--- SUPPLIED DATA ---

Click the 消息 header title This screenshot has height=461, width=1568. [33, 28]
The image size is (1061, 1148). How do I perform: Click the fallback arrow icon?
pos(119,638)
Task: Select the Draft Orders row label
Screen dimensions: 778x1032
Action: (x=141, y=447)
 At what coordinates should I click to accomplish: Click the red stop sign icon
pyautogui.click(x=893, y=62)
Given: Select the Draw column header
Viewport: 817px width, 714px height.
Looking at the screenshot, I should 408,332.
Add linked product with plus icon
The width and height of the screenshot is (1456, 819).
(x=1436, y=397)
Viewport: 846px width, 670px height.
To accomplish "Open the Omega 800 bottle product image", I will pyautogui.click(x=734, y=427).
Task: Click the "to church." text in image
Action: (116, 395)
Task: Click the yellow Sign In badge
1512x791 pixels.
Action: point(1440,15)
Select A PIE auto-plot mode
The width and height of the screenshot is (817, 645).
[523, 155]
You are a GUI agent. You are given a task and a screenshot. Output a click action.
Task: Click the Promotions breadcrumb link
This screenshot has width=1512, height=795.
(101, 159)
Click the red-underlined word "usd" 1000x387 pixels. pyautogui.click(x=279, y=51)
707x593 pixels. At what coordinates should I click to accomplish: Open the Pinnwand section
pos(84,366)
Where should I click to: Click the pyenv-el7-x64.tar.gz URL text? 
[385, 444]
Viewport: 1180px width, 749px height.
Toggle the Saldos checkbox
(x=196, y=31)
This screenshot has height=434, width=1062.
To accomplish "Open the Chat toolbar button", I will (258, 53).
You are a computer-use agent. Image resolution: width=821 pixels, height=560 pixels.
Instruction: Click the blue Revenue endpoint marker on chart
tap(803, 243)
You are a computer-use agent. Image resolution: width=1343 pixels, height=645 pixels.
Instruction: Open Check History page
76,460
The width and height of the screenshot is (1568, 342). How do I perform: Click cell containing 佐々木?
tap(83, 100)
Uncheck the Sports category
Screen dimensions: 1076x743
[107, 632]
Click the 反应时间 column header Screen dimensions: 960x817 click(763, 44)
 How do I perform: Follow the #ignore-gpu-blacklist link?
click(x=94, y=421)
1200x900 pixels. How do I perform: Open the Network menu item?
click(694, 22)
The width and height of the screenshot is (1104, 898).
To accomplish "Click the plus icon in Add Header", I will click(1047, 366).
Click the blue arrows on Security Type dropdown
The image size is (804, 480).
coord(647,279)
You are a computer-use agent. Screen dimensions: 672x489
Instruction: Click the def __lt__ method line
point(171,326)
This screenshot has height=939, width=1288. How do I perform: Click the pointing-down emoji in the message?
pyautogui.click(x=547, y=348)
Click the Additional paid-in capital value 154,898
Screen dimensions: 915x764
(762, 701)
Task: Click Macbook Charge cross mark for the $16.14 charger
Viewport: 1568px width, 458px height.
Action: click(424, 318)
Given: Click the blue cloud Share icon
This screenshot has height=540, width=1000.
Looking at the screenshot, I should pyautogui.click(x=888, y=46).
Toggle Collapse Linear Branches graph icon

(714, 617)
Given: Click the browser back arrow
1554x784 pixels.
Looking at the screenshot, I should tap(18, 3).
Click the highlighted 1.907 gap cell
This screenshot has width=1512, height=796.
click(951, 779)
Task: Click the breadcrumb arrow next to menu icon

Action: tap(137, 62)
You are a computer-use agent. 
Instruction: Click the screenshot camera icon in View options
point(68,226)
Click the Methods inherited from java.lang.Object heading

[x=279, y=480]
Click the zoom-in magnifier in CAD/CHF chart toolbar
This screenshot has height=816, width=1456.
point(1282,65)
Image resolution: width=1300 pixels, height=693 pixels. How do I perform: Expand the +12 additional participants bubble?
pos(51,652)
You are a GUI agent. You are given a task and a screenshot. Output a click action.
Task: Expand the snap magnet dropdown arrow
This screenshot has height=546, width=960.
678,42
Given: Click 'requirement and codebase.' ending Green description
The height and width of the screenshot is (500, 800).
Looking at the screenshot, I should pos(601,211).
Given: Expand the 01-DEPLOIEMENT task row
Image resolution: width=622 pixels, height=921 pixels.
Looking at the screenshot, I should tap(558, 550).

--- PROMPT ---
List every line of the records that contains the word "Instruction", copying each line in full. Case counts.

--- WRITTEN RESPONSE ---
Instruction: Click the blue Revenue endpoint marker on chart
Instruction: Open Check History page
Instruction: Click the def __lt__ method line
Instruction: Click the screenshot camera icon in View options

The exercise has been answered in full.